Indeed, flat or unstructured social organizations are going to lead to abuse if not coupled with some explicit philosophy that ensures that the group doesn't devolve into "might is right" or ingroup/outgroup thinking. Anarachists as in OP have one such philosophy and corresponding actionable processes to prevent abuse in unstructured groups.

So yes, the startups or orgs have to very explicitly lay down processes, otherwise the red flag is probably warranted.

Exactly. For those who need to understand what this can look like, I wrote up a detailed case here:

https://respectfulleadership.substack.com/p/the-accidental-d...

Wow - that was painful to read because I can relate so much. Thanks for sharing. Another aspect of such dysfunction is the diffusion of responsibility that comes with it. The stubborn people who pushed for a particular solution rarely suffer ill consequence because the decision was technically made as a group.

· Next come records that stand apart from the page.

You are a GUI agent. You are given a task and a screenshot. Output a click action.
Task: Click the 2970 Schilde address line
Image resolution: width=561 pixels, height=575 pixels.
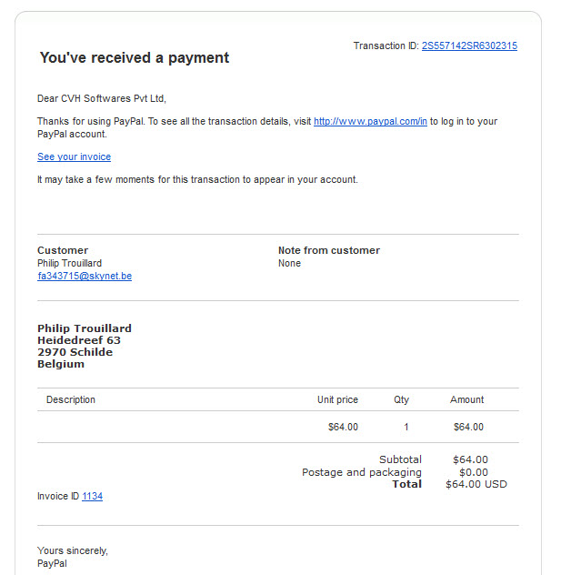(x=75, y=352)
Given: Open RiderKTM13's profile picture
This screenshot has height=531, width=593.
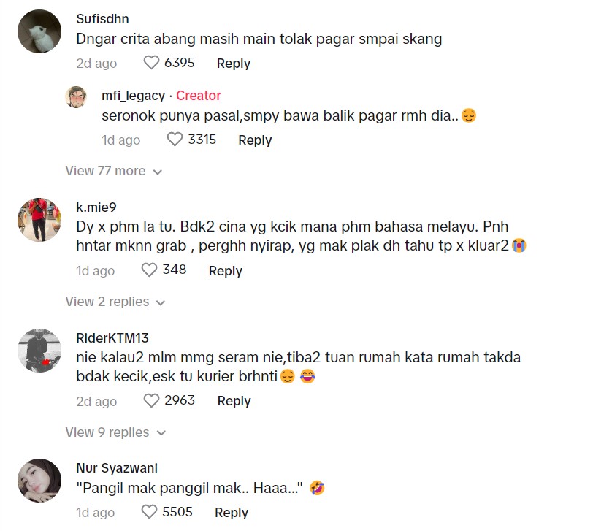Looking at the screenshot, I should tap(39, 350).
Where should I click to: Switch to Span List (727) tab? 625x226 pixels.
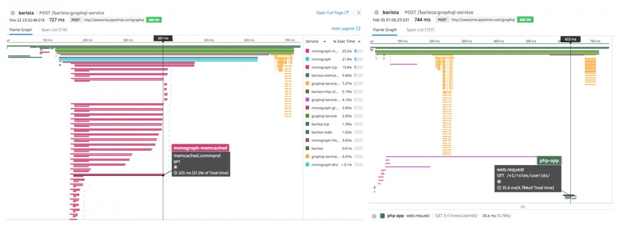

I think a functional engineering decision process is more akin to a veto process. Someone, say Olivia in your example, would be tasked with selecting the language for the job and submitting the technical rationale for it and the relevant authorities (e.g. CTO or product owner) would sign off on the decision. They will normally have the power to approve or reject but not to impose certain solution. In a traditional hardware engineering, this is how it's done, where an engineer submits a design and it needs to be approved by relevant subject matter experts in various domains, such as material, thermal, structure, safety etc.

In Germany it just means it's a bad place to have a career in. Thankfully most HRs will happily advertise it in the job description making it easy to dodge.
There's a big difference between "flat"/shallow and "flat"/we don't have job titles.

Good organizations allow interactions without too many gates. Which is what the good kind of flat refers to.